Task directions →
Can you transcribe the listing below word for word, from its first line through the line containing "click(568, 60)", inclusive, leaving out the pictures?

Data excerpts →
** begin **

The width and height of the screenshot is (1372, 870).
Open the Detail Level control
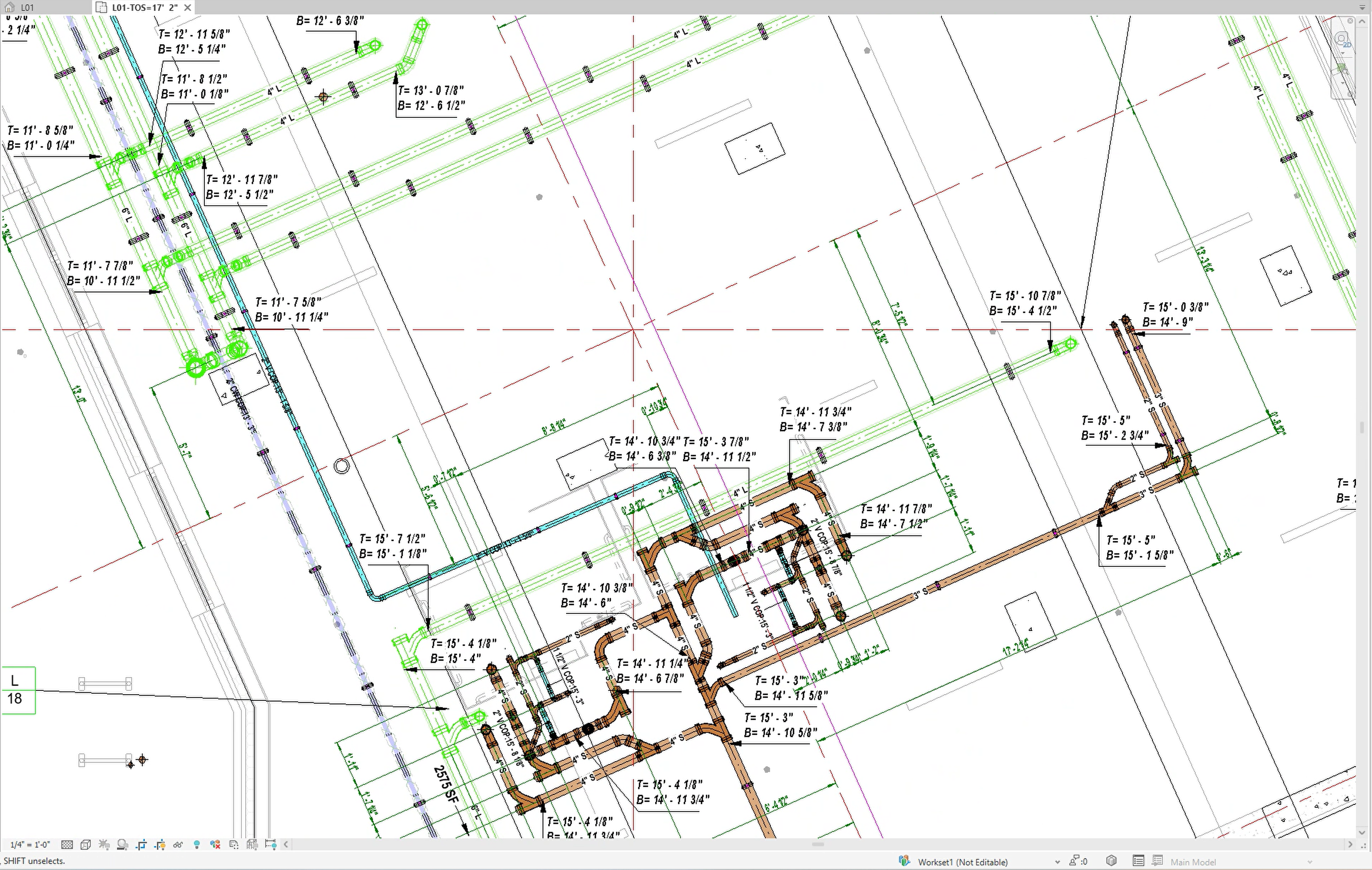(x=67, y=844)
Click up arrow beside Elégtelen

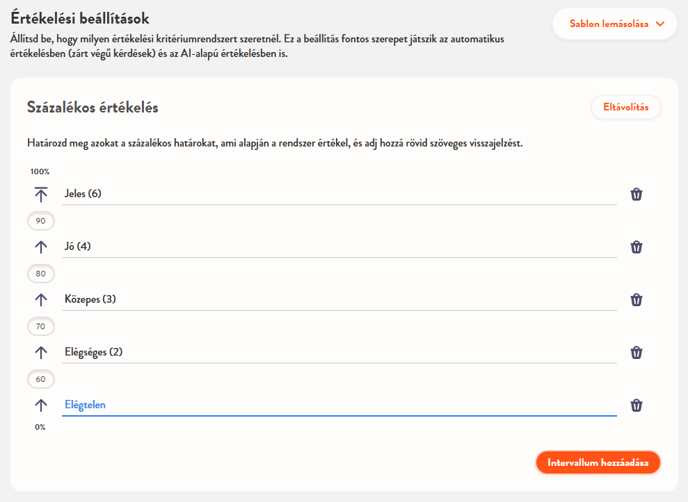(x=41, y=405)
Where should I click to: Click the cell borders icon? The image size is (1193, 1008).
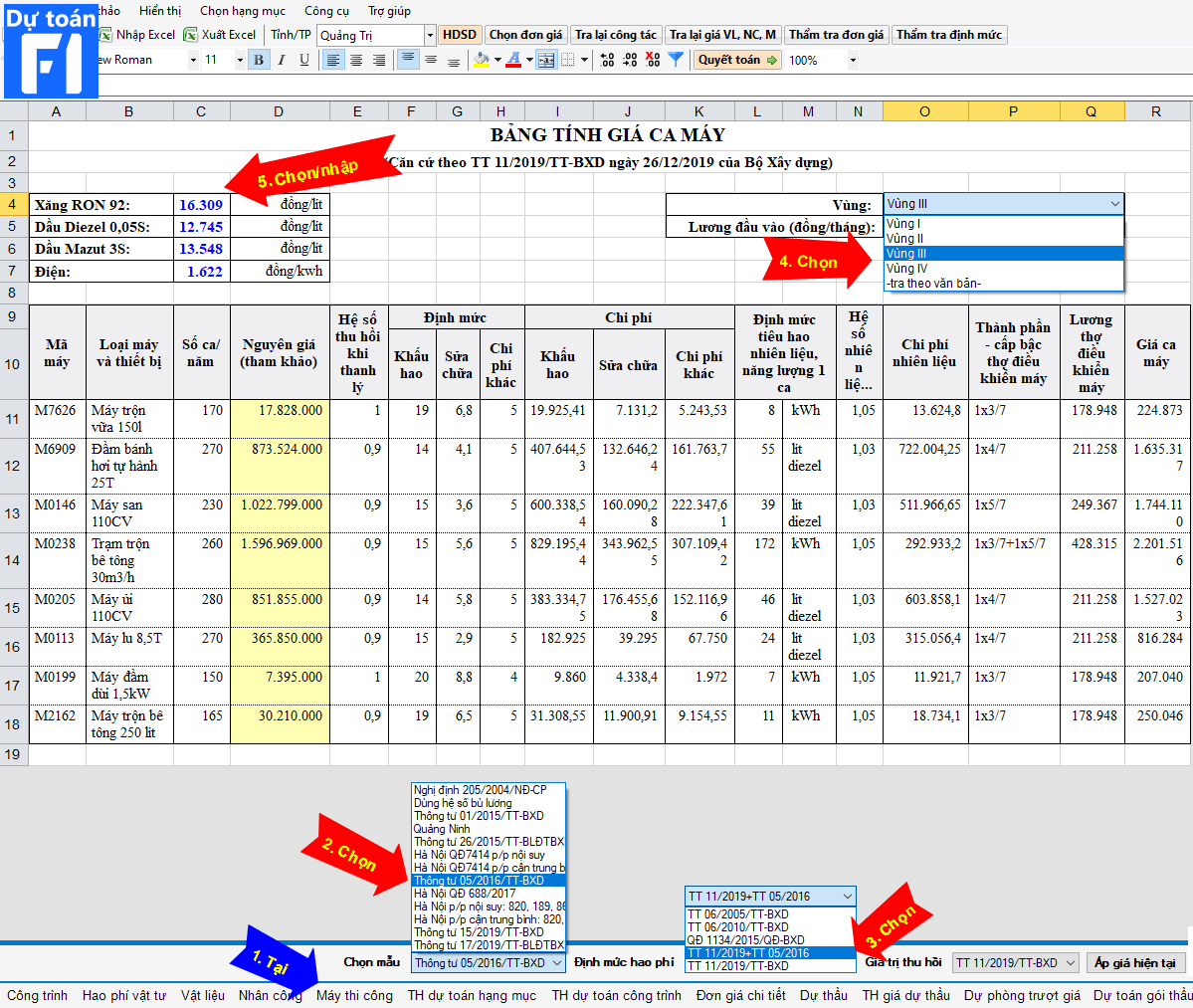click(568, 60)
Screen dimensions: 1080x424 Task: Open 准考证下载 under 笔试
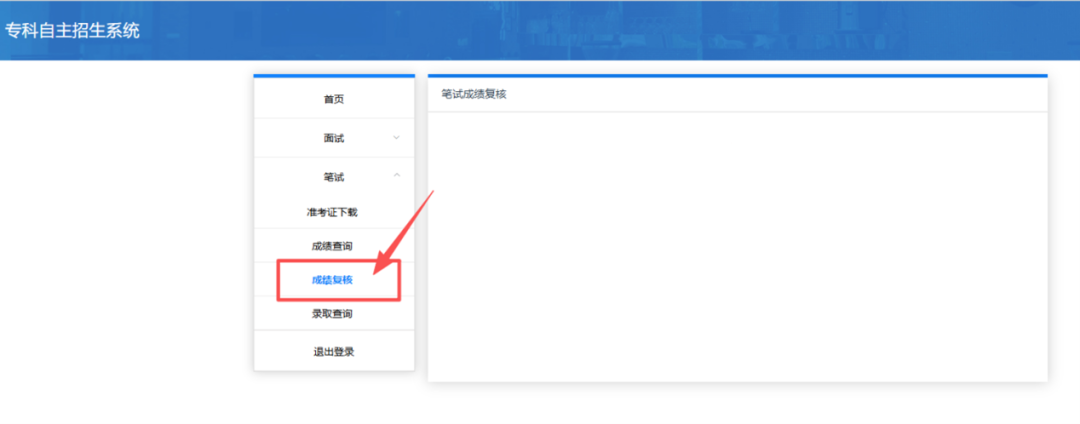[332, 212]
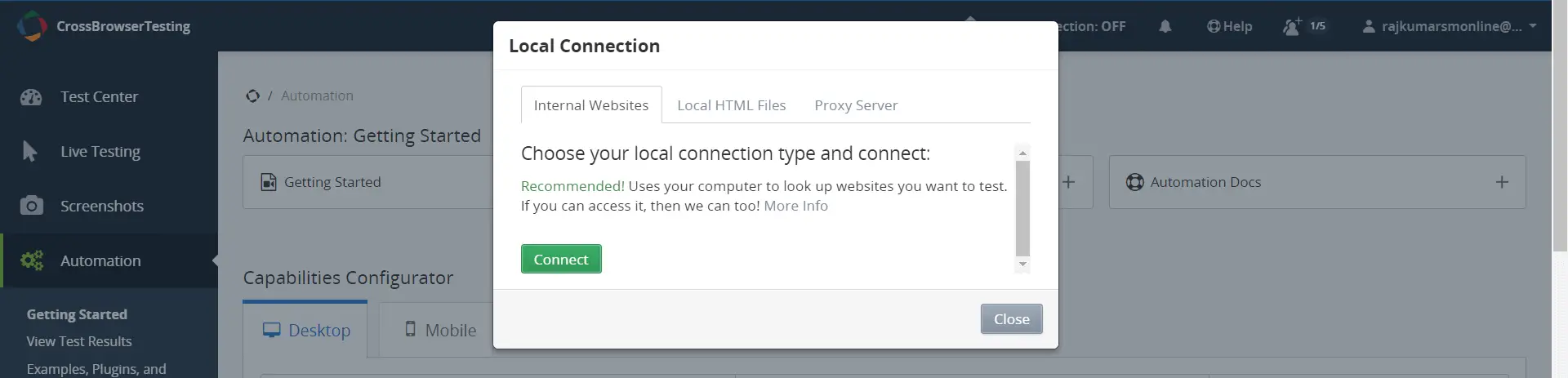This screenshot has width=1568, height=378.
Task: Click the green Connect button
Action: (561, 259)
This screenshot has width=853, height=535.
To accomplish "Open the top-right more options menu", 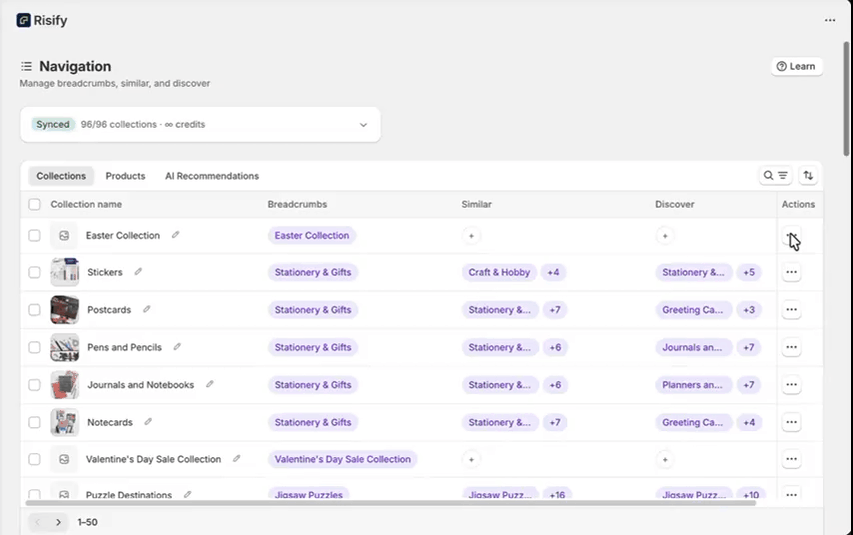I will [x=829, y=20].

** end **

Final result →
The width and height of the screenshot is (1372, 870).
Open the Detail Level control
(x=67, y=844)
Click up arrow beside Elégtelen

(x=41, y=405)
Where should I click to: Click the cell borders icon? The image size is (1193, 1008).
click(568, 60)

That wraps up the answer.